Voice vs Speech

Voice vs. Speech…How vs What

Bruce E. Peoples, Cognitive Scientist, RankMiner Inc.

RankMiner is a Predictive Analytics engine for enhancing a company’s business performance by predicting future customer results and prioritizing those results to maximize value.  Our strength is in a layered proprietary approach to voice analytics to optimize business decisions.

The technology is ushering in a new wave of Analytics focused on emotional aspects of the voice in determining and understanding the cognitive behavior behind what is being said…a new paradigm that enables modern machine learning techniques understand thetrue meaning behind the words used.

Speech Analytics is quite different than Voice Analytics.  Speech Analytics is focused on what is being said, keywords and key phrases. Speech Analysis Systems depend on converting spoken speech to text to perform the analysis on keywords and phrases. The resultant information can be used to analyze live and recorded phone conversations in a variety of business domains.  Speech Analysis Systems have limitations.  The process is costly, cumbersome and requires human expertise and manual updates.  Specifically, a dictionary must be created and maintained for each language and sub-languages encountered.
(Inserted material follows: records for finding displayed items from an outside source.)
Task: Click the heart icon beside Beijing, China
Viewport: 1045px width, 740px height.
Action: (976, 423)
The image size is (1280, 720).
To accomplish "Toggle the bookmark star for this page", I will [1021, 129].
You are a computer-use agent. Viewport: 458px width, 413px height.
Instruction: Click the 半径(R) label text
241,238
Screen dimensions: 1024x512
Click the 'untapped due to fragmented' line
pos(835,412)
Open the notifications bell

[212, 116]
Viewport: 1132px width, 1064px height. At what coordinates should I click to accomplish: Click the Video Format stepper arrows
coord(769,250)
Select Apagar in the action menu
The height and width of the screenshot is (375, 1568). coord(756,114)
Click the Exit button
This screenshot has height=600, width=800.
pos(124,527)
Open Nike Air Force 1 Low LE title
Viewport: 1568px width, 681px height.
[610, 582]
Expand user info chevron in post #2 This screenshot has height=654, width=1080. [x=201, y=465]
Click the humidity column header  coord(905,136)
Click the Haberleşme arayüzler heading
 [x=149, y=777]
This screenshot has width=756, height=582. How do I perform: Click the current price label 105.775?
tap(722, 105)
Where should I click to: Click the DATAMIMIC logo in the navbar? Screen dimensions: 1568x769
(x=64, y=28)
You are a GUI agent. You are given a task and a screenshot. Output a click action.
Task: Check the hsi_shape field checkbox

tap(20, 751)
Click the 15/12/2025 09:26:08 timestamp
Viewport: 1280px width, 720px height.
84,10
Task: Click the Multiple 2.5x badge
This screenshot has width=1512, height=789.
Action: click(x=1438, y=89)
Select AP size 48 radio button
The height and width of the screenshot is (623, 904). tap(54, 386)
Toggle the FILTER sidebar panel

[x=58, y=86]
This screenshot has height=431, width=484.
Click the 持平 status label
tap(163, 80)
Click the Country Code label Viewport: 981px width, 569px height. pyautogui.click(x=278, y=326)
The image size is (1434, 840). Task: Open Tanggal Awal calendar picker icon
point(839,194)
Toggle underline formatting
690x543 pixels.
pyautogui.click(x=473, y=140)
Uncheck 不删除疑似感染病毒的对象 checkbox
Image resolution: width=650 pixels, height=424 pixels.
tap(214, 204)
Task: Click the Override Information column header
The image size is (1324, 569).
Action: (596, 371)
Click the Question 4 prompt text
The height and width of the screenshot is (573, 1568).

These dictionaries must contain the specific keywords and phrases germane to a particular business as well as the slang used by people.  Another limitation of a Speech Analysis System is what is known as the Word Error Rate (WER), the error in accurately transcribing speech into text.  Depending on the Speech to Text components used, the WER can be quite large, making system accuracy difficult.  Lastly, Speech Analysis Systems cannot determine cognitive state information of human speakers, such as emotional aspects of what is being said.  Without cognitive state information, the context of what is being said cannot be determined accurately, which may invalidate the assumptions of what is actually being communicated.

Voice Analytics focuses on human vocal intonations to determine emotions…moods, attitudes, and personality based behaviors of what is being said…the HOW aspect of WHAT is being said. According to psychology studies, about 90% of the total impact we make through our verbal communications has nothing to do with our choice of words.  We depend on “our ear” to determine the context of what is being said, for example to determine the true meaning of what the phrase “yeah right” really means in a conversation.  Unlike Speech Analytics, Voice Analytics is language independent and requires no dictionaries. Voice Analysis Systems utilizes acoustic features such as audio segmentation, feature extraction, and classification algorithms to determine the emotional context of what is being said.  Emotion recognition starts with processing a speech signal and calculating features contained in the voice waveform contained in the signal. These features include pitch, energy, formants, amplitude, frequencies, duration, loudness, Mel-Frequency cepstral coefficients, wavelets, and other spectral properties.  Statistical functions like mean, maximum, minimum, variance, etc. are applied to form the features used in the analytic process.  An Emotional Voice Database, also known as an EMO Database, is then used to compare features generated and processed by a Voice Analytic System, with known features associated with emotions such as happy, sad, angry, terrified, afraid, excited, neutral etc. to properly classify the emotional states of voices contained in the waveform.  This provides modern machine learning techniques data needed to understand the true meaning of what is being said. Armed with this data, “leading edge” technologies such as those patented by RankMiner can accurately determine speaker emotional states and use the information to predict human behavior in almost any domain and defined context, for example, applications in Call Centers, Financial Institutions, Schools, Airlines, Militaries, Governments, etc.